Researchers in Ireland and the UK are working to get access to high-quality biosamples of human brains to boost neuroscience research and benefit patients.
A team at Trinity College Dublin is working with the University of Oxford on the UK Brain BioLink project, which is connecting multiple labs in an effort to improve neuropathology – the study of disease in nervous system tissue.
The Trinity researchers said the current approach of collecting brain tissue from donors to investigate nervous system disorders does not offer what neuroscientists need, as it is focused on non-living nervous tissue that is taken after death.
The team also claimed current approaches are focused more on the end stages of neurodegeneration and are not technology driven.

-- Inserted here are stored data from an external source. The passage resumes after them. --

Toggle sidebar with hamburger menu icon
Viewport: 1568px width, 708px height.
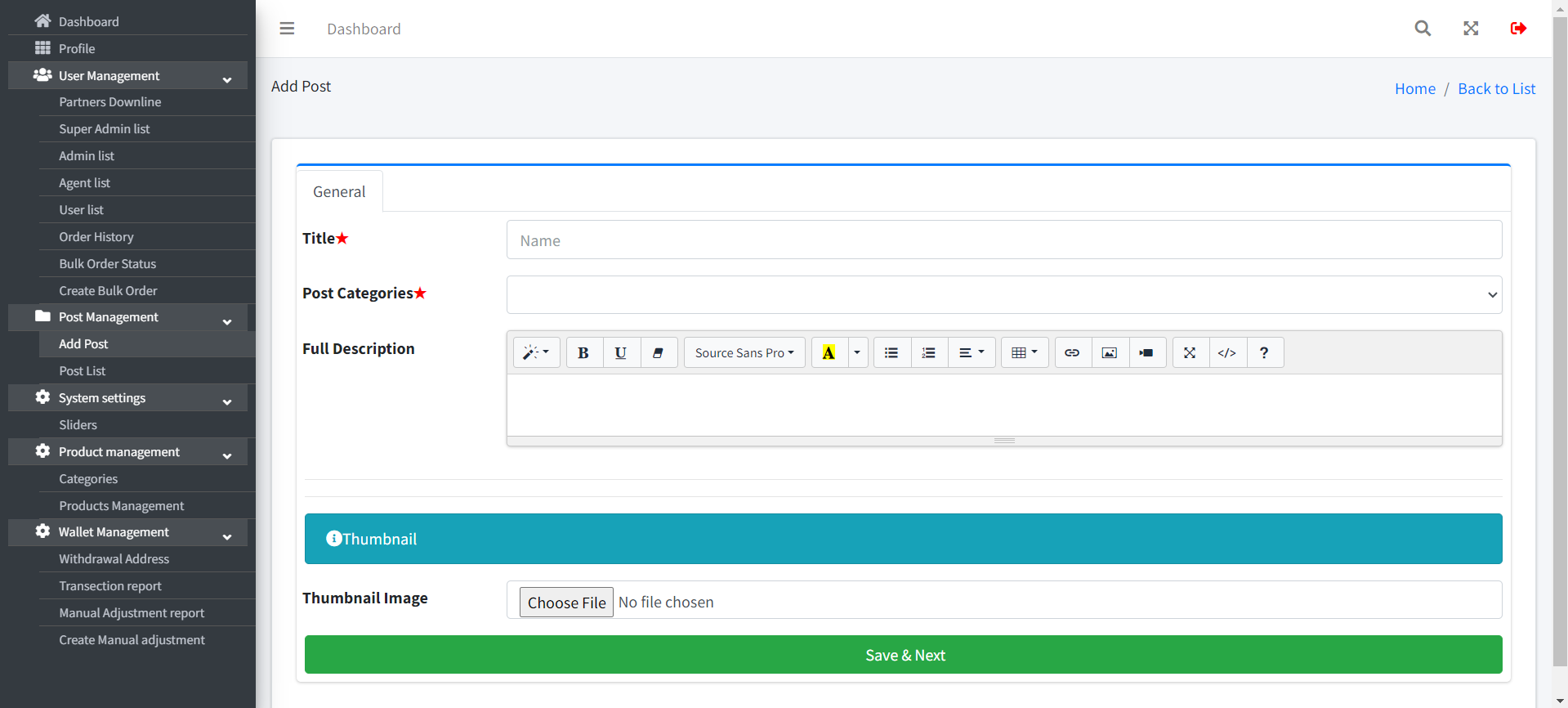[x=287, y=29]
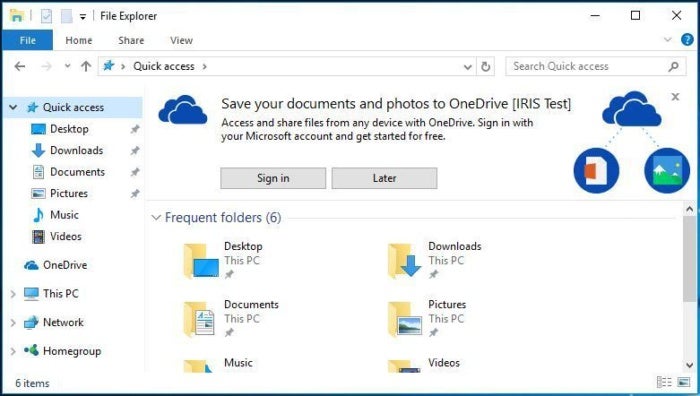Viewport: 700px width, 396px height.
Task: Click the Later button
Action: [x=384, y=178]
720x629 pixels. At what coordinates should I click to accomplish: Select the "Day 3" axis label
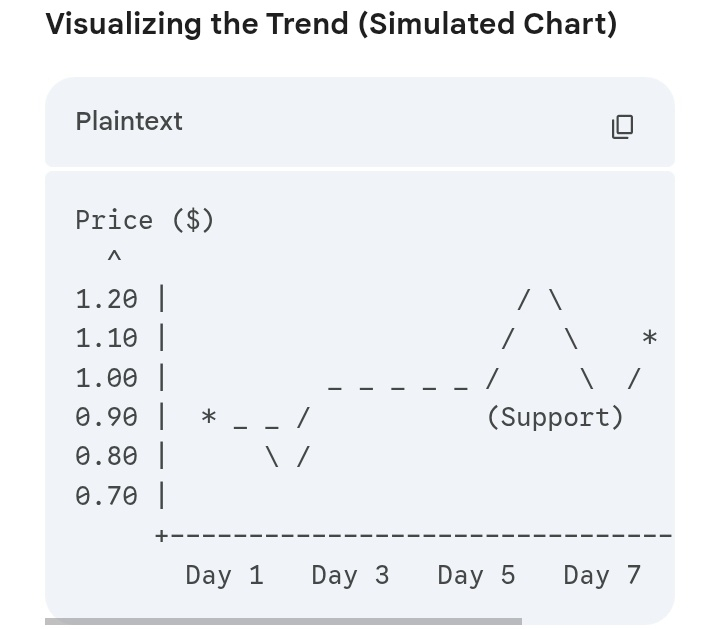click(350, 575)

The new collaborative project aims to give labs rapid access to high quality, “live” human brain biosamples to provide more data for neuroscience research. The labs are based in Dublin, Aston, Oxford and Southampton.
By providing this lab network with regular live tissues, it is hoped they will be able to better define normal and abnormal function of the human nervous system.
Trinity’s Prof Mark Cunningham is the designated lead for the new network and said the work will benefit patients by “improving the approaches by which new drugs can be developed for conditions such as epilepsy and other diseases of the human nervous system”.
The Brain Biolink project is expected to run until 2026 and is being funded by the UK’s Medical Research Council.
Efforts have been made in recent years to treat certain nervous system diseases like epilepsy. In 2018, an international team of researchers demonstrated that a small device implanted in the brain had the potential to detect, stop and even prevent epileptic seizures.
In the previous year, Prof Madeleine Lowery spoke to SiliconRepublic.com about her work on modelling the brain, nerves and muscles to help treat tremors in Parkinson’s disease.